Electricity production from paddy soil in double chamber microbial fuel cells and isolation of the electroactive bacteria involved

Microbial fuel cells have recently garnered attention due to the growing interest in producing sustainable energy. Submerged paddy soil creates an environment with low levels of oxygen, known as microaerophilic, and contains a significant amount of organic matter. Consequently, it prevents the decomposition of organic materials and retards their decomposition. Diversification of EAB may differ based on the type of medium used. Hence, this study aimed to construct functional DMFCs using a salt bridge design and isolate EAB from paddy soil enriched in DMFCs.

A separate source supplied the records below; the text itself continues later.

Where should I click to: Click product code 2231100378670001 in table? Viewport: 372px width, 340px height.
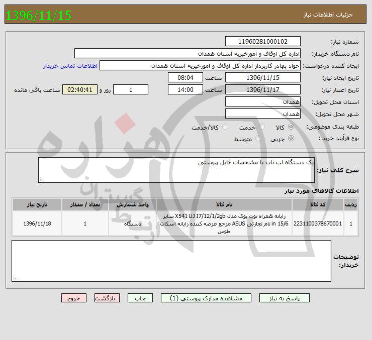[x=318, y=224]
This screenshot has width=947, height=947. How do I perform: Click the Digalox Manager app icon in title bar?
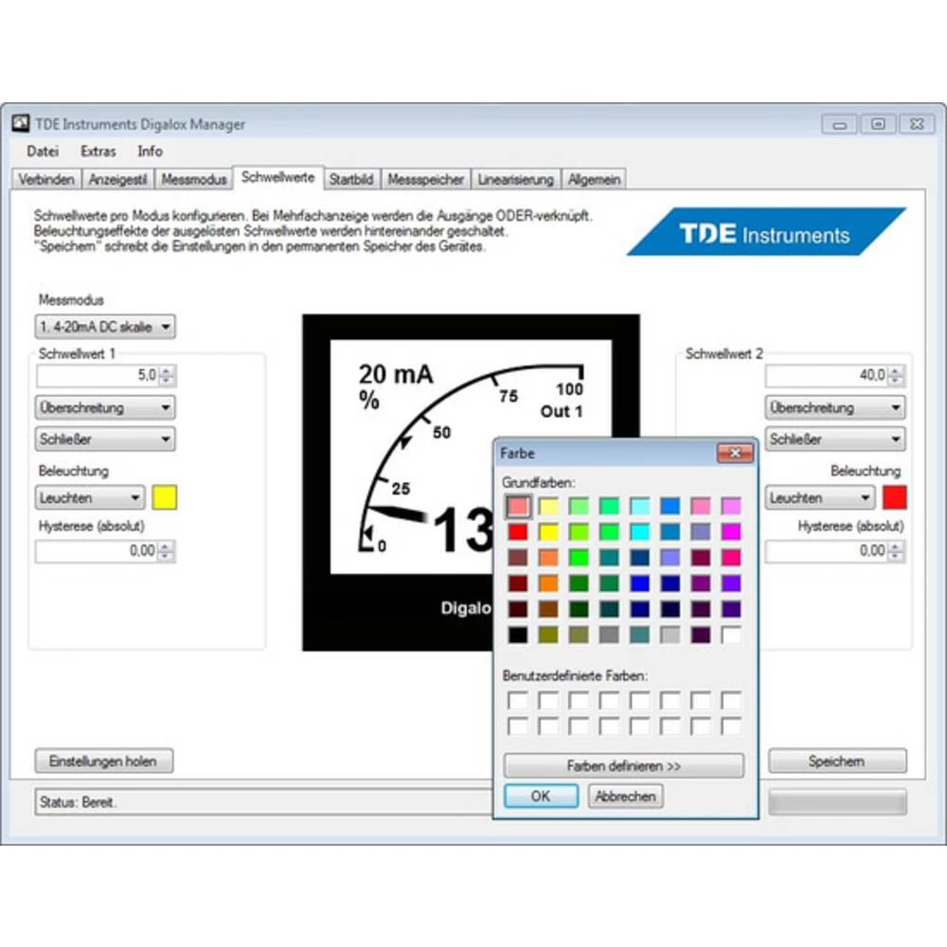click(x=21, y=124)
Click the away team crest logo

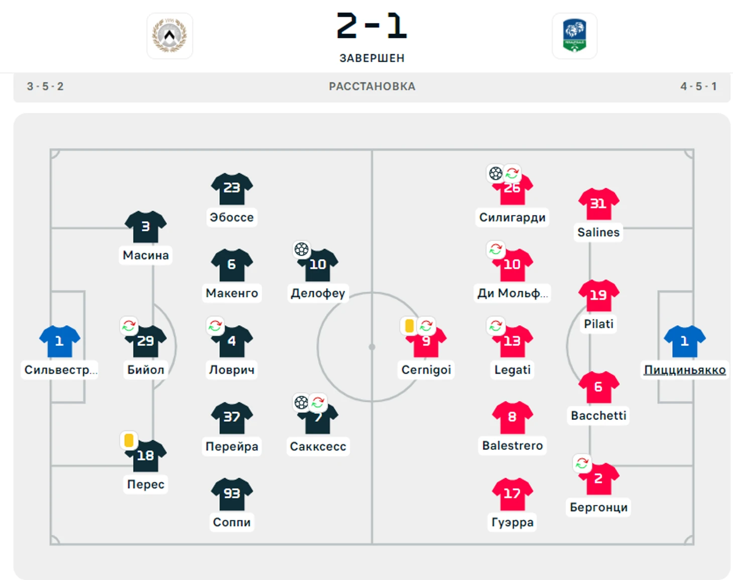click(x=574, y=36)
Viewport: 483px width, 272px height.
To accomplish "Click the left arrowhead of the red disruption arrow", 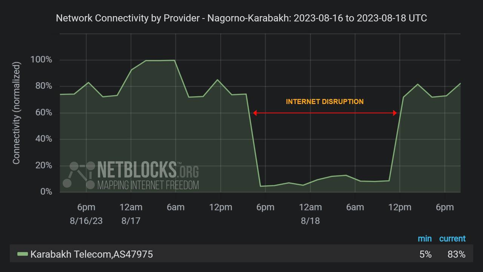I will (x=255, y=113).
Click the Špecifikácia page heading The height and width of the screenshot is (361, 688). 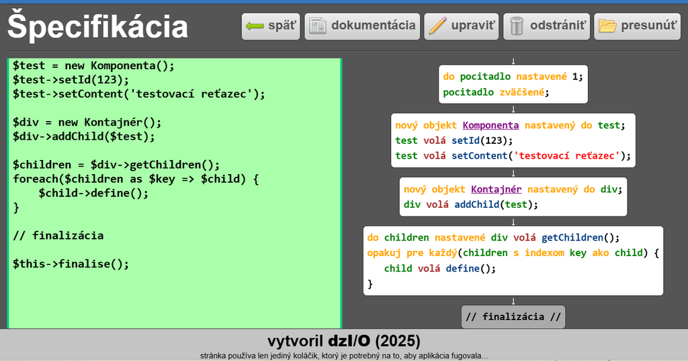(x=98, y=27)
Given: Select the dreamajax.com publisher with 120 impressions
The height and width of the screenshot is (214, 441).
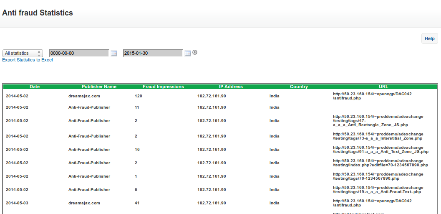Looking at the screenshot, I should point(84,96).
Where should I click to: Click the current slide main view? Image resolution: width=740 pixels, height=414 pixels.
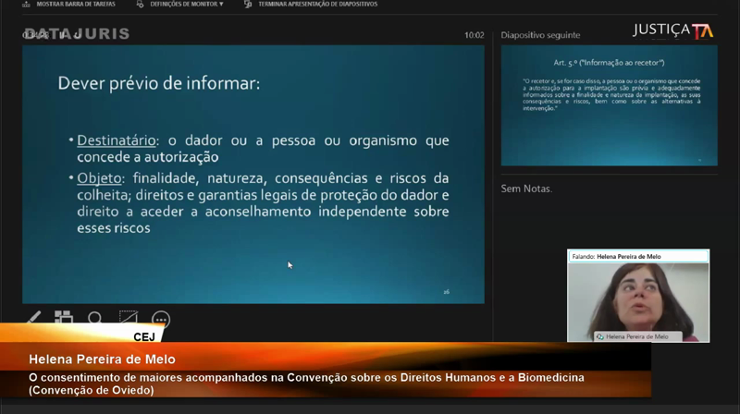pyautogui.click(x=253, y=174)
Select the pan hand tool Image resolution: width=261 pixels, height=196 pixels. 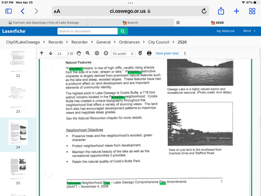click(x=79, y=53)
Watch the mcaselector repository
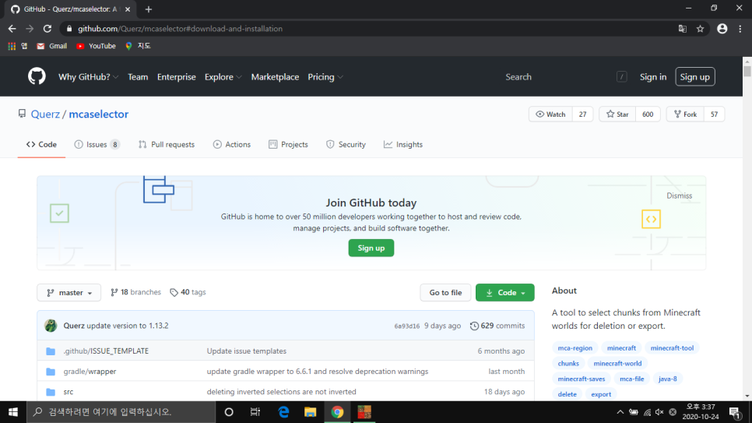Viewport: 752px width, 423px height. (550, 115)
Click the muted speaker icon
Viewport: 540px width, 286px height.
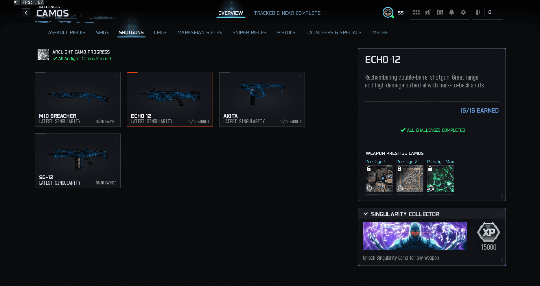coord(16,2)
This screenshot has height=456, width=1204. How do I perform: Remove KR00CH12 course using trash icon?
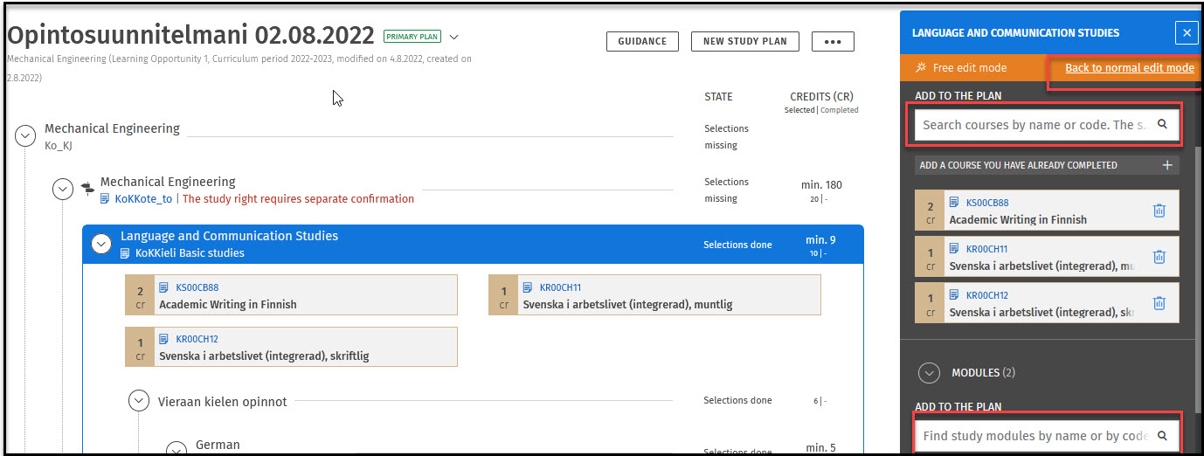[1159, 303]
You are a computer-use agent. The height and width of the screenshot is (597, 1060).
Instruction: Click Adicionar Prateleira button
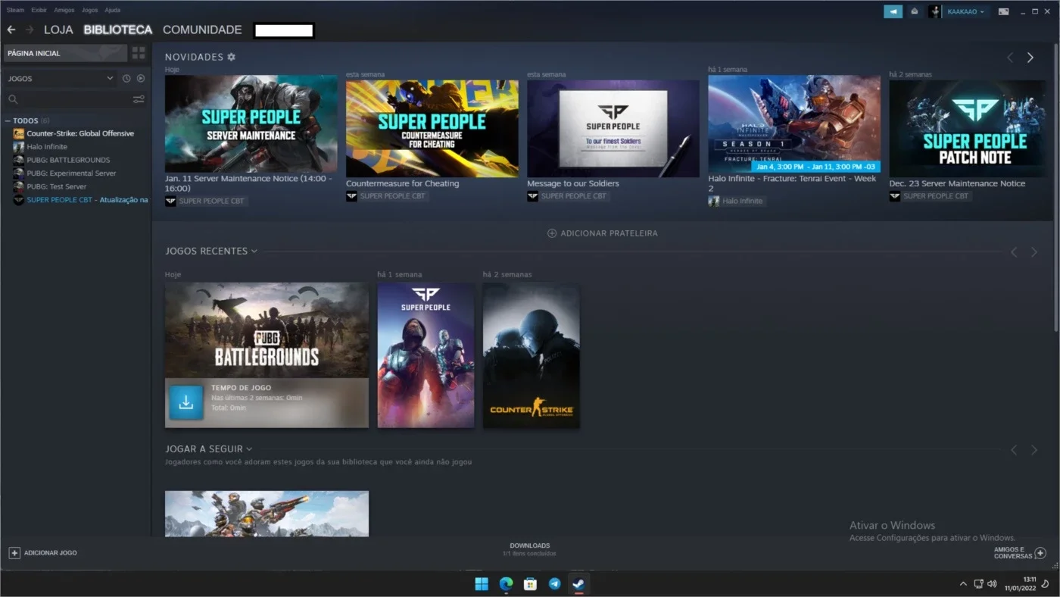click(x=603, y=233)
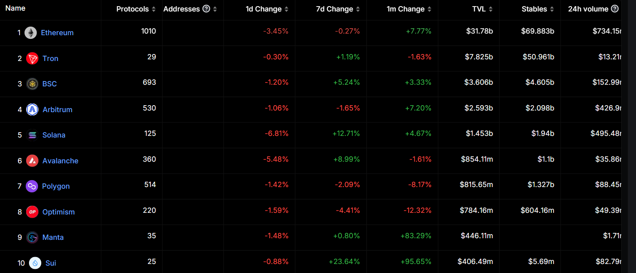Click the Tron chain logo icon
636x273 pixels.
coord(32,59)
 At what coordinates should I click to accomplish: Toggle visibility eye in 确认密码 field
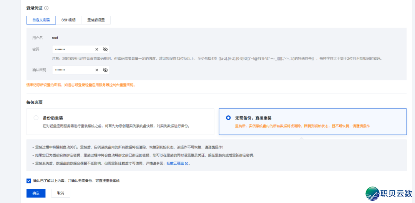105,70
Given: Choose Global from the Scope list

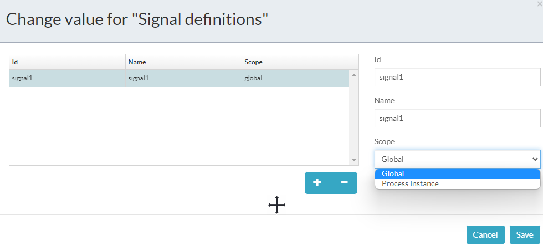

Soil samples were collected from a specific paddy field from Machang, Kelantan, enrichment of the paddy soil in MFCs, soil DNA extraction, isolation and cultivation of bacteria, and characterization of the bacteria using biochemical tests. Functionality of DMFCs could be observed by observing the colour changes of potassium ferricyanide due to the reduction process. Remarkable improvement in power density during the experiment, notably in the second enrichment setup, showed a very significant difference with a 40-fold increment. Maximum value of power density for first enrichment setup was 22.300 W/m2 while the second enrichment setup was 1208.830 W/m². This study reported three bacterial strains (MC-1, MC-2, and MC-3) were isolated from the second DMFCs. In conclusion, EAB from paddy soil can generate electricity and significantly contributes to advancing our comprehension of EAB behavior in paddy soil within the flooded habitat. These findings highlight the potential of paddy soil as a resource for sustainable energy production through microbial fuel cell technology.